O LIVRE-ARBÍTRIO

O Livre-Arbítrio, de Arthur Schopenhauer

Poucos textos são tão desconfortáveis quanto O Livre-Arbítrio. Schopenhauer não escreve para consolar — escreve para retirar o chão. Seu objetivo é simples e brutal: questionar se aquilo que chamamos de “liberdade” realmente existe.

O ensaio parte de uma distinção importante: nem toda liberdade é igual. Schopenhauer separa três níveis — físico, intelectual e moral — para mostrar que aquilo que costumamos defender como livre-arbítrio pertence, na verdade, ao campo moral. E é justamente esse que ele desmonta.

A tese central é provocativa: não somos livres para escolher o que queremos. Podemos até agir conforme nossa vontade, mas não escolhemos essa vontade. Ela já vem determinada pelo nosso caráter — algo fixo, inato — e pelos motivos que nos atravessam.

Ou seja: você faz o que quer, mas não quer o que quer por escolha.

Esse deslocamento é o golpe mais forte do livro. Schopenhauer preserva uma aparência de liberdade (agir sem impedimentos), mas nega sua essência (a autonomia da vontade). O resultado é um determinismo psicológico: nossas ações são efeitos necessários de quem somos e das circunstâncias que nos moldam.

O impacto filosófico

O livro não é apenas uma negação — ele reorganiza toda a ideia de responsabilidade humana. Se não escolhemos nossa vontade, até que ponto somos culpados? Se o caráter é dado, onde entra a moral?

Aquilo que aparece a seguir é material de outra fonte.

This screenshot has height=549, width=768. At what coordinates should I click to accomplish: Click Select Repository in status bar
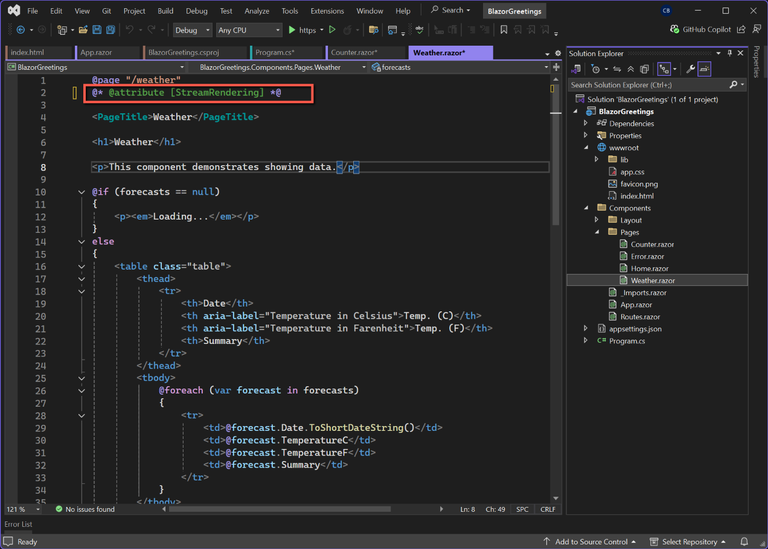pos(689,542)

Schopenhauer não resolve isso de forma confortável. Ele desloca a liberdade para um plano mais profundo: não está nas ações, mas no “ser”. Aqui aparece sua ligação com Kant: existe uma espécie de liberdade metafísica (ligada ao “caráter inteligível”), mas ela não se manifesta no cotidiano. No mundo real, estamos presos à causalidade.

Estilo e leitura

O texto é denso, às vezes repetitivo, e claramente argumentativo — Schopenhauer quer vencer o leitor. Há momentos em que a leitura pode parecer árida ou até autoritária, o que é comum em seus ensaios mais curtos. Mas essa dureza faz parte da experiência: o livro não quer ser agradável, quer ser inevitável.

Força e limite da obra

O maior mérito do ensaio é sua coragem intelectual. Ele leva o determinismo às últimas consequências, sem tentar suavizá-lo com ilusões morais ou religiosas. Em um mundo que celebra a liberdade individual, Schopenhauer surge como uma voz dissonante — quase incômoda.

Por outro lado, sua visão pode parecer excessivamente rígida. Ao reduzir a ação humana a uma cadeia causal, ele deixa pouco espaço para transformação, criatividade ou ruptura — elementos que outros filósofos (como Nietzsche ou Sartre) vão tentar resgatar depois.

Conclusão

O Livre-Arbítrio é menos um livro e mais uma experiência filosófica: a de perceber que talvez você nunca tenha sido tão livre quanto imaginava. E, curiosamente, há dois tipos de reação diante disso:

  • angústia, pela perda da autonomia;
  • ou alívio, por não carregar totalmente o peso das próprias escolhas.